[Supplied data]
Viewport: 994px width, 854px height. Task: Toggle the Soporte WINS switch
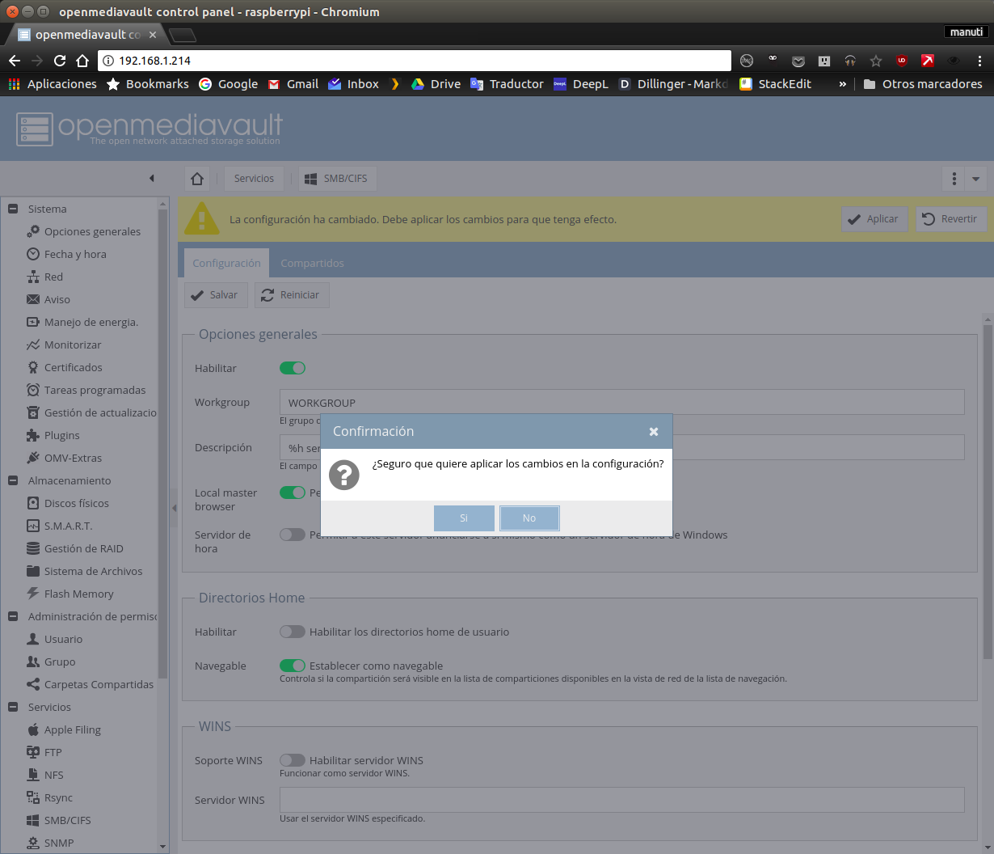293,760
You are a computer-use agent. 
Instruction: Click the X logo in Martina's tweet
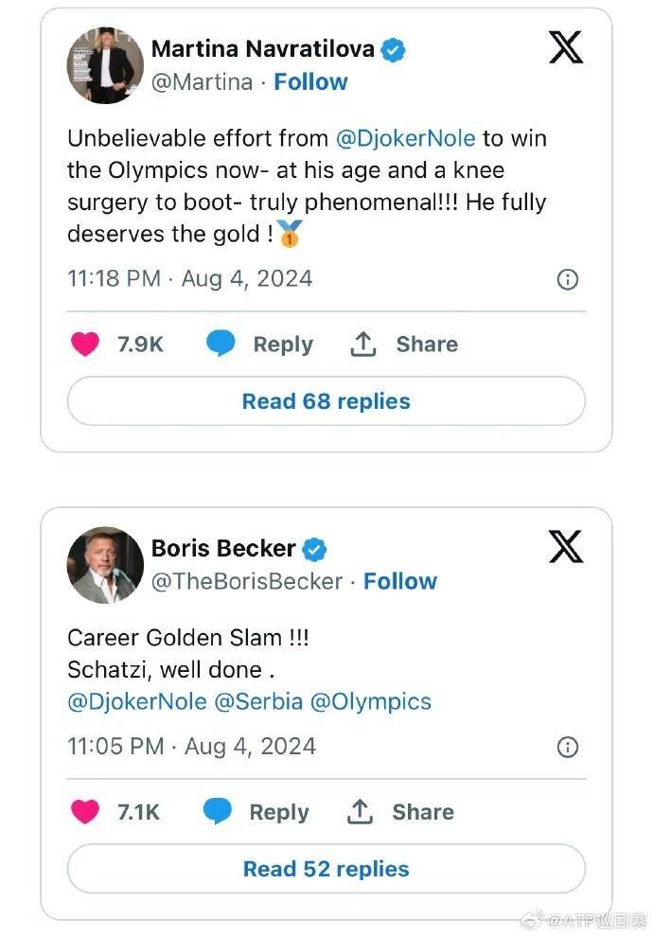pyautogui.click(x=566, y=46)
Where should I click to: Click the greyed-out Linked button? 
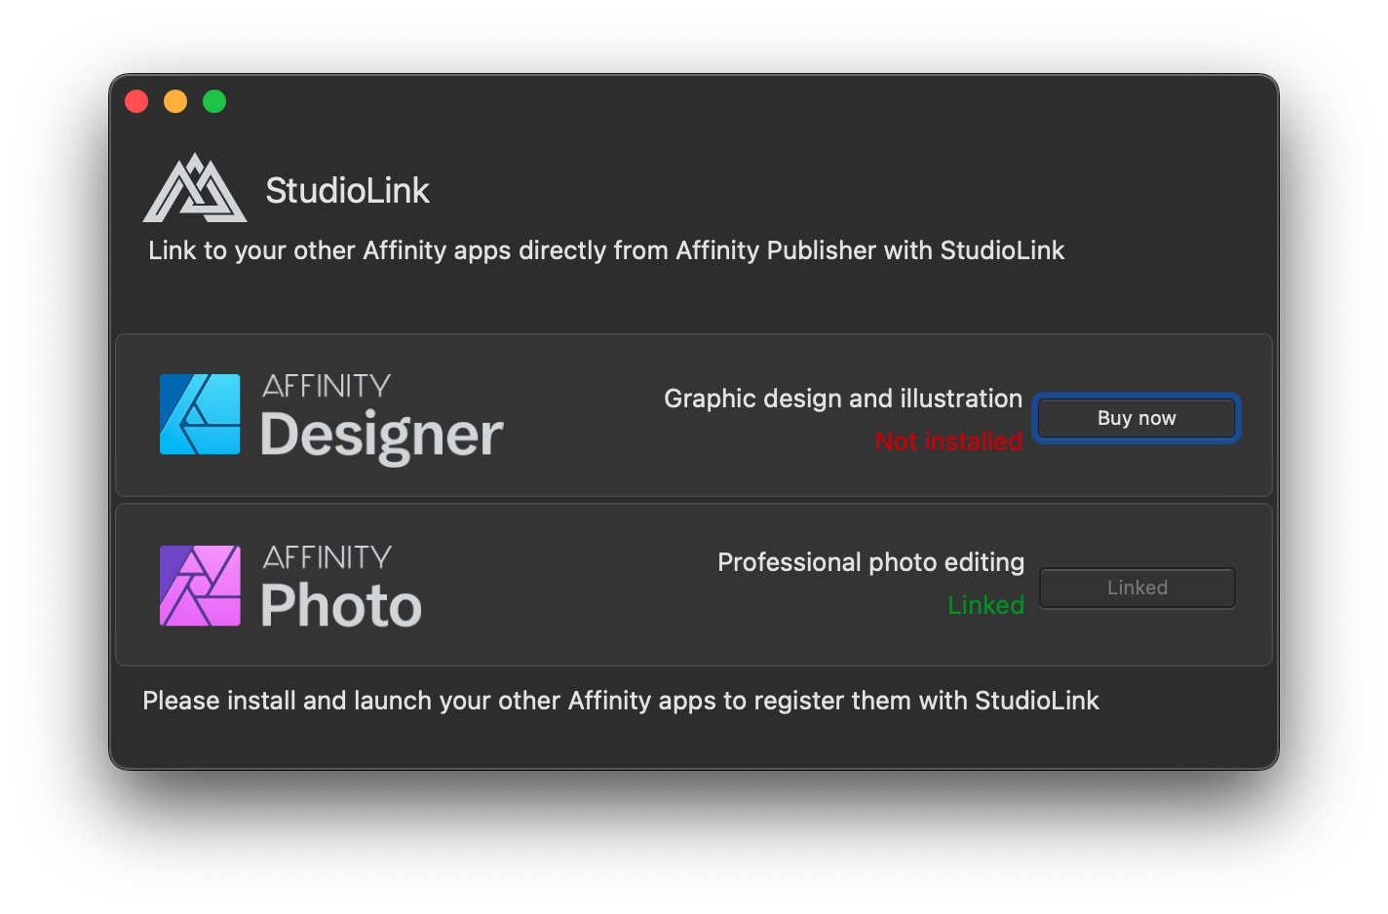click(1137, 587)
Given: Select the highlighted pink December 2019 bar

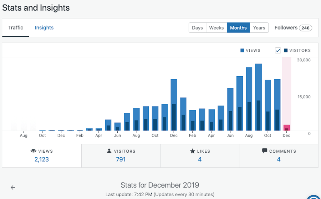Looking at the screenshot, I should click(286, 128).

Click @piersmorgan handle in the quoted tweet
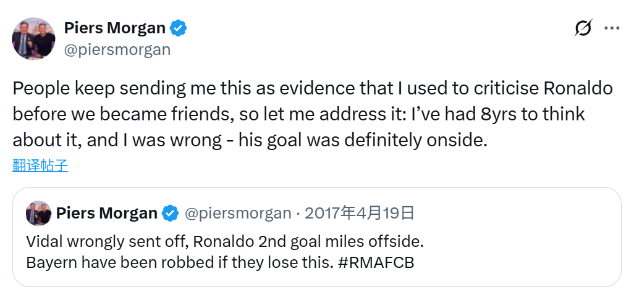[x=238, y=214]
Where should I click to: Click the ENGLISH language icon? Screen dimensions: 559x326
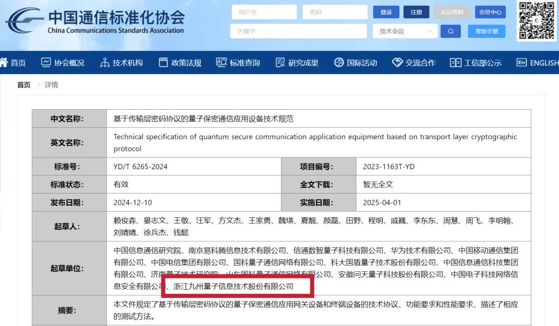521,63
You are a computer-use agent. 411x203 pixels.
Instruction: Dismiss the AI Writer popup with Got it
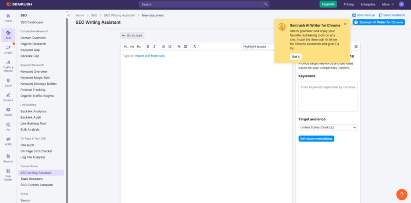click(x=295, y=57)
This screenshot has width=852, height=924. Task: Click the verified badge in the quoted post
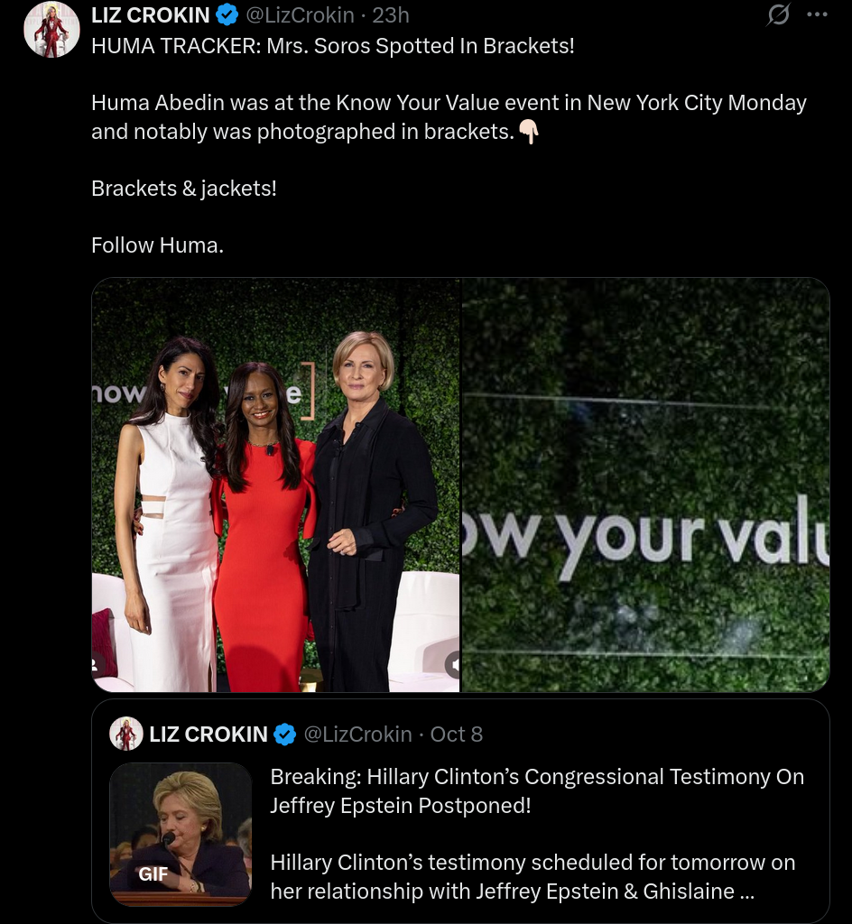285,735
[/Supplied data]
- Exercise brief
Find the word "agent" in the data and copy out each line where it turns up.

- Written solution
You are a computer-use agent. 
You are a computer-use agent. 411x203 pixels.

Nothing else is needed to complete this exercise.